### What this task involves
Extract every line of the records below verbatim, omitting the pictures.

"""

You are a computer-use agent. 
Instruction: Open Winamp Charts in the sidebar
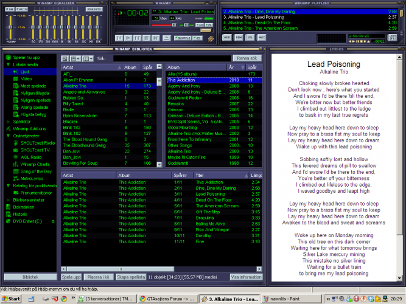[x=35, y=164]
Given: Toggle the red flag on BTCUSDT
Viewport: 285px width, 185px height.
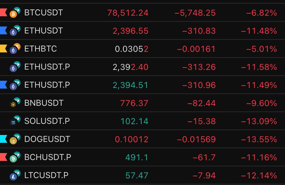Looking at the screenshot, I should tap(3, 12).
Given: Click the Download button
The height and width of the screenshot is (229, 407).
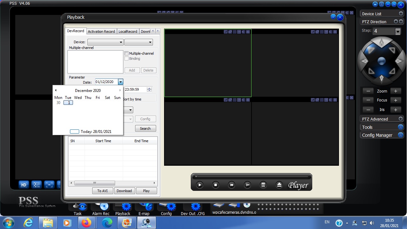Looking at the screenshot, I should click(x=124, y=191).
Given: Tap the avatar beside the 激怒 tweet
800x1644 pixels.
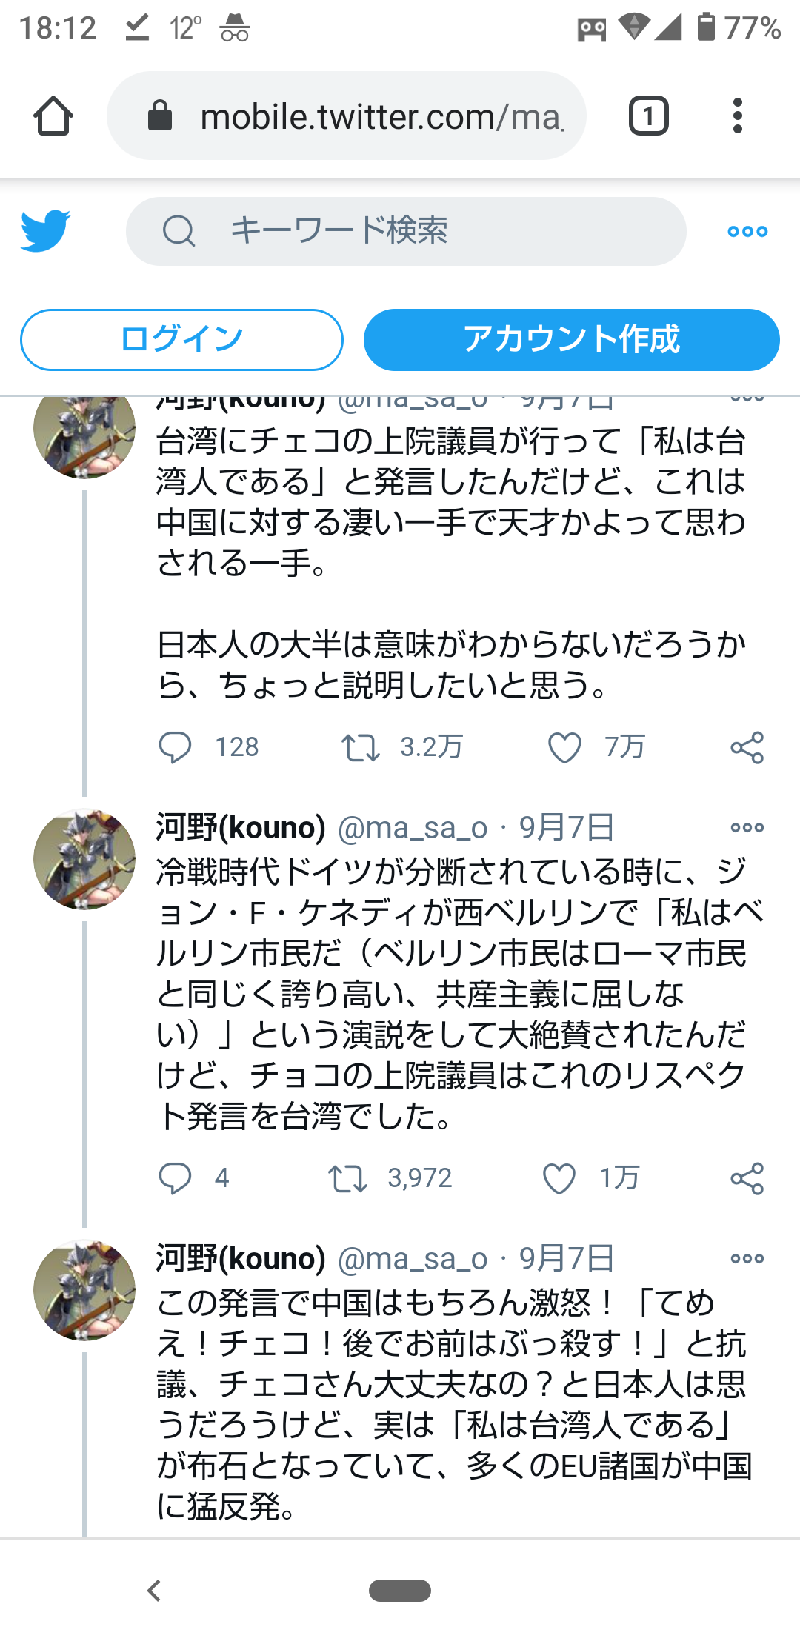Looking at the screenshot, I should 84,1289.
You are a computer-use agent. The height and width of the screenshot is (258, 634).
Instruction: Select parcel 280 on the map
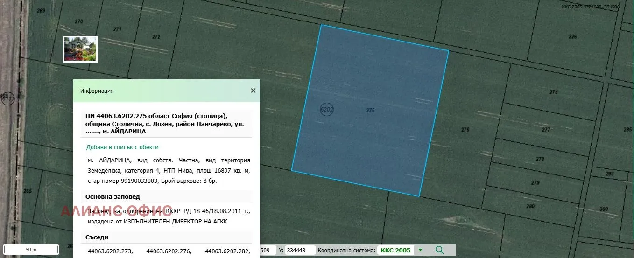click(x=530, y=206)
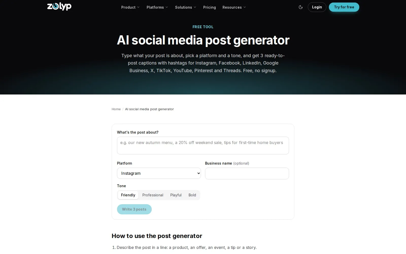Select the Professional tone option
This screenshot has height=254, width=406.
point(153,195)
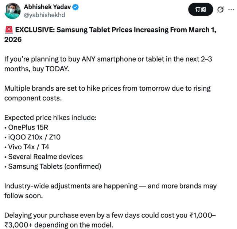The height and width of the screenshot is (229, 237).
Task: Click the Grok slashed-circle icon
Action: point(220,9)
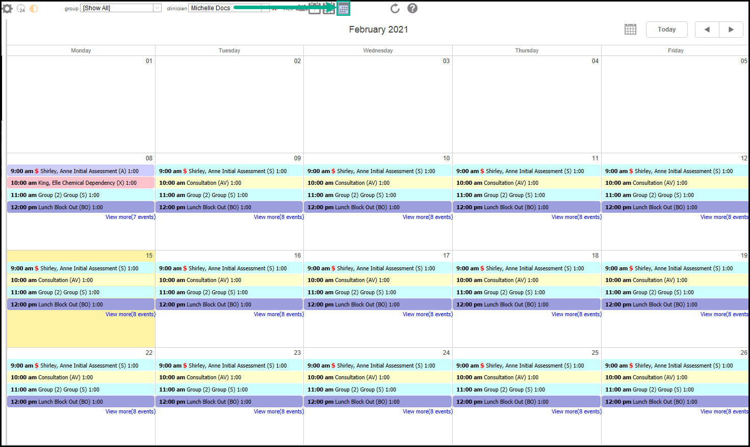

"""

### Exercise result
You are a computer-use agent. 
Instruction: Open Winamp Charts in the sidebar
[x=35, y=164]
Given: Toggle the red flag on BTCUSDT
Viewport: 285px width, 185px height.
Looking at the screenshot, I should tap(3, 12).
Given: Click the Download button
The height and width of the screenshot is (229, 407).
Looking at the screenshot, I should click(x=124, y=191).
Given: Tap the avatar beside the 激怒 tweet
800x1644 pixels.
Looking at the screenshot, I should 84,1289.
You are a computer-use agent. The height and width of the screenshot is (258, 634).
Instruction: Select parcel 280 on the map
click(x=530, y=206)
Select the Professional tone option
This screenshot has height=254, width=406.
point(153,195)
The height and width of the screenshot is (229, 237).
Task: Click the Grok slashed-circle icon
Action: point(220,9)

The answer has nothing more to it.